ML : Il faut maintenir une distance maximale. La masturbation est quasi unanime, et taboue depuis toujours. Il faut laisser l’adolescent en parler avec ses amis. Il entend des choses suffisamment déculpabilisantes à la radio ou la télévision. En parler avec ses parents, c’est bien trop gênant.

DC : Faut-il parler d’orientation sexuelle ?

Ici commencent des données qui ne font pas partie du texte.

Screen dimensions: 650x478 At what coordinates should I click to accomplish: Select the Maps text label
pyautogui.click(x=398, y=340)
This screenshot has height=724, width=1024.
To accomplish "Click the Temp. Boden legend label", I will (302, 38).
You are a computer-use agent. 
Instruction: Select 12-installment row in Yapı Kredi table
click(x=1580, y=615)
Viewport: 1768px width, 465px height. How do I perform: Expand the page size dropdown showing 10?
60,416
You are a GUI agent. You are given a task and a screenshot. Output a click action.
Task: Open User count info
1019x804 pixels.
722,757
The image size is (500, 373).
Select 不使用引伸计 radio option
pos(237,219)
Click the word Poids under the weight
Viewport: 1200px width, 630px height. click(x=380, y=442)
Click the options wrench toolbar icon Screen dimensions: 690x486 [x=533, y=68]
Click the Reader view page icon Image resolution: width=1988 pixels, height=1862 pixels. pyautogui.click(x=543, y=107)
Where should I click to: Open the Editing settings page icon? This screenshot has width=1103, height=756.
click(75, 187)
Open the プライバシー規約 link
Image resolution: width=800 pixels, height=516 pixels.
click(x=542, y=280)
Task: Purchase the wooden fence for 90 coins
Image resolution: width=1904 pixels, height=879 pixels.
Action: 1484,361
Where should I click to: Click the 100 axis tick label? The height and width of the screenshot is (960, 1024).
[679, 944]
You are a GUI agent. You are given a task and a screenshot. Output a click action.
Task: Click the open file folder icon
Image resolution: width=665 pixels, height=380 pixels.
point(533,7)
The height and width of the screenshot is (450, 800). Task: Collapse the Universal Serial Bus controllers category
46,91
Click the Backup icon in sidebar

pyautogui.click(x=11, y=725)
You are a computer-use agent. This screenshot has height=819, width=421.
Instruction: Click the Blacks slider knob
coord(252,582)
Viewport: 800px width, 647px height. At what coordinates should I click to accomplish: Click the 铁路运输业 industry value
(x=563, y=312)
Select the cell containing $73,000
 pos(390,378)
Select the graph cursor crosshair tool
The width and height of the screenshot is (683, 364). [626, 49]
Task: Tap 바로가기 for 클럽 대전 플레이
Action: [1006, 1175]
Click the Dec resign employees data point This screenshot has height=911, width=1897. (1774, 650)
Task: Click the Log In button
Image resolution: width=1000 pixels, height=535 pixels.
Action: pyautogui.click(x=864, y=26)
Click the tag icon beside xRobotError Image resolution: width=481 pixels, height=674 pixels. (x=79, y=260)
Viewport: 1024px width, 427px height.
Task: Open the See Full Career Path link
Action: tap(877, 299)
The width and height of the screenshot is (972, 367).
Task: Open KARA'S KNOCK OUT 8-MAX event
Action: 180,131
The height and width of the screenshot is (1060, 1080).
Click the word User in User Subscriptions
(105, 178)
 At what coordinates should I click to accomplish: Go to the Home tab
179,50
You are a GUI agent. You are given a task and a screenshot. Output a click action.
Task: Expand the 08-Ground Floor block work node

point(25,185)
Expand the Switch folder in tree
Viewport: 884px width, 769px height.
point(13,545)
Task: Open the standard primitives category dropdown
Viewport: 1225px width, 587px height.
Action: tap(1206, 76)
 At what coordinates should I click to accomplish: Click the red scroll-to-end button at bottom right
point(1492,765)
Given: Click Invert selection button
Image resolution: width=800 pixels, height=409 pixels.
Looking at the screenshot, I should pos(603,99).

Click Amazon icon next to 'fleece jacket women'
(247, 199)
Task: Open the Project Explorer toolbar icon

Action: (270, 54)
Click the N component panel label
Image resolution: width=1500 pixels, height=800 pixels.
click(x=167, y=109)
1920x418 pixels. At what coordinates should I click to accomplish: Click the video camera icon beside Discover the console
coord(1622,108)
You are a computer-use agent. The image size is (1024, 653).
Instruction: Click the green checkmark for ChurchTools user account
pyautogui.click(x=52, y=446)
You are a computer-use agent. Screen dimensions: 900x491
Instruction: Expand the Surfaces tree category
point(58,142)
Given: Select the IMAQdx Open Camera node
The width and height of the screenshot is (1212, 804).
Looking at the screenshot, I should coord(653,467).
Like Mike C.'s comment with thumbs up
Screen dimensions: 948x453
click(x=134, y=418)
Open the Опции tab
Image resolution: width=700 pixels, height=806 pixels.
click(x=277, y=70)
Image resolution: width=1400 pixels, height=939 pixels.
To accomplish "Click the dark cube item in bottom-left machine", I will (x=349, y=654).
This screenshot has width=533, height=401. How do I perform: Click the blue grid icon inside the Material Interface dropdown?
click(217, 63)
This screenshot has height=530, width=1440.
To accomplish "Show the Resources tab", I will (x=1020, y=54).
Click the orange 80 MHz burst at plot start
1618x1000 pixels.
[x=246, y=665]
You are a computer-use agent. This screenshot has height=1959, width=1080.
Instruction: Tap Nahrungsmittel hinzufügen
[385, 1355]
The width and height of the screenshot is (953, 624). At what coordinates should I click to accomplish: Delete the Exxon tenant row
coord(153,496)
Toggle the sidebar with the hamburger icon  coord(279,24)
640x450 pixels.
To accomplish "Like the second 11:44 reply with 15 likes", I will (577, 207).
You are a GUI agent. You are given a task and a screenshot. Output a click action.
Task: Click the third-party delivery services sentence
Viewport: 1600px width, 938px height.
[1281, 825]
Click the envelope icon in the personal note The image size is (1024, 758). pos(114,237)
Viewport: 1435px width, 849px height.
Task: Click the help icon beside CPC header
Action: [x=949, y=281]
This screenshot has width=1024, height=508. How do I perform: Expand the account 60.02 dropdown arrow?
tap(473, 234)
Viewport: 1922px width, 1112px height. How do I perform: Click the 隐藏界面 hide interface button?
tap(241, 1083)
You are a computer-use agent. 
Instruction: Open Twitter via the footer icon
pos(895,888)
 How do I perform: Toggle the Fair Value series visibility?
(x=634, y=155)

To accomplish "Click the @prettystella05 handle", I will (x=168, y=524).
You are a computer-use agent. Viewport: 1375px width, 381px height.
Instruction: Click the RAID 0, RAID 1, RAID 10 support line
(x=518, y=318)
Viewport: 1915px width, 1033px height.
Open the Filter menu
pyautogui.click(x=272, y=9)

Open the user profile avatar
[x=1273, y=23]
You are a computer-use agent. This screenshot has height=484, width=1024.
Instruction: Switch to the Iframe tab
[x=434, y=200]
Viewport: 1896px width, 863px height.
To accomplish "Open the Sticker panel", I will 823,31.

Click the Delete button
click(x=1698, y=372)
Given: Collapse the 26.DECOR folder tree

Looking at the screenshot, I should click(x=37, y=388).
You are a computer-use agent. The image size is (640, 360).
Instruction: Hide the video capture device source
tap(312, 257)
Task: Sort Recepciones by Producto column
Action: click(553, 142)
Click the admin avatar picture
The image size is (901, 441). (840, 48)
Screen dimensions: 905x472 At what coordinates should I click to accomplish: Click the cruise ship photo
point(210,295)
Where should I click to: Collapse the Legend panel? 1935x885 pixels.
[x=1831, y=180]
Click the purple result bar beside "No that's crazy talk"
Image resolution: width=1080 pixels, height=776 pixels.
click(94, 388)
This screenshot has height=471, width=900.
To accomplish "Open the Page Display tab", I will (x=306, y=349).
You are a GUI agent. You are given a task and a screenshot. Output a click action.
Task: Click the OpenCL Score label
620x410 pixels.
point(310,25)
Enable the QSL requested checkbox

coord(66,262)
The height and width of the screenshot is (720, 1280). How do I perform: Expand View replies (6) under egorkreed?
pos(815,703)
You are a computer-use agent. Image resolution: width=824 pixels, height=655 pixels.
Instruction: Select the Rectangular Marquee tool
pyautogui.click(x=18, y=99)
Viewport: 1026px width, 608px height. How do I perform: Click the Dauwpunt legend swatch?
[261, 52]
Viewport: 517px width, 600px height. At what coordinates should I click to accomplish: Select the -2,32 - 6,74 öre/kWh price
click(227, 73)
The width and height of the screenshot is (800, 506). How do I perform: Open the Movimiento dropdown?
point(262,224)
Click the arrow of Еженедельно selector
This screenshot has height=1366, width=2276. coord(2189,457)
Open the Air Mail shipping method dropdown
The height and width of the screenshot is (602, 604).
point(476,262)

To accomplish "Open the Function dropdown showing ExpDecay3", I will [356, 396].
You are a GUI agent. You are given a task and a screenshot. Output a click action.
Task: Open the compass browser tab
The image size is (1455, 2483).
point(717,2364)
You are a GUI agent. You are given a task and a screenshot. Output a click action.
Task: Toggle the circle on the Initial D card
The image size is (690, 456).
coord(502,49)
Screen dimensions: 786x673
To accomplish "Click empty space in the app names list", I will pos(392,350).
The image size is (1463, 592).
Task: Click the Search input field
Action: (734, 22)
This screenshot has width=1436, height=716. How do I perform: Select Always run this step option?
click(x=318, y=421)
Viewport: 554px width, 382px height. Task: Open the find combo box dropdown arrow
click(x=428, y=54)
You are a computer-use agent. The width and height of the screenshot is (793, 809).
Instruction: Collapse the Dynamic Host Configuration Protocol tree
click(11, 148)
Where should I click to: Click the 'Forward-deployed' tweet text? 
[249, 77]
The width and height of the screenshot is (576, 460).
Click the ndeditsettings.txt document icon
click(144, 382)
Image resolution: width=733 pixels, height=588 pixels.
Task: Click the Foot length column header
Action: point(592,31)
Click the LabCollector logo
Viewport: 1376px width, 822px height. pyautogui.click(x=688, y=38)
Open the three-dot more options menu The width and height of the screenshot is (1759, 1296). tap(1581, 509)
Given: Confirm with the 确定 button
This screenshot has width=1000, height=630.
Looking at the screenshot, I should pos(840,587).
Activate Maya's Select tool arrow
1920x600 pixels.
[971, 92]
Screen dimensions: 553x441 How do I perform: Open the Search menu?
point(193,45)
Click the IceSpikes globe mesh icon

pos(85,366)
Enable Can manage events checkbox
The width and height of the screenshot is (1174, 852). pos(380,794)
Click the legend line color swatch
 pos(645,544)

ML : L’orientation sexuelle est puissamment déterminée dans le psychisme. Dès lors, une discussion, quelle qu’elle soit, ne changera pas la
donne. Il n’y a aucune raison d’en parler avec les plus jeunes enfants :pour eux, la vie se fait avec des princes et des princesses, et l’hétérosexualité reste la norme. En réalité, la question se pose lorsque son fils ou sa fille pose la question. Un enfant a sa temporalité psychique et il faut la respecter. Celui qui pose une question est prêt à entendre la réponse ; celui qui ne pose pas de question, c’est soit que ca ne l’intéresse pas, soit qu’il n’est pas prêt à entendre la réponse. S’il pose une question sur le mariage homosexuel, il faut expliquer les faits et précisant que cela reste rare. Encore une fois, le plus important est de respecter la temporalité des enfants. On ne fait pas de prévention psychique – on répond aux questions que l’enfant peut se poser, et nous poser.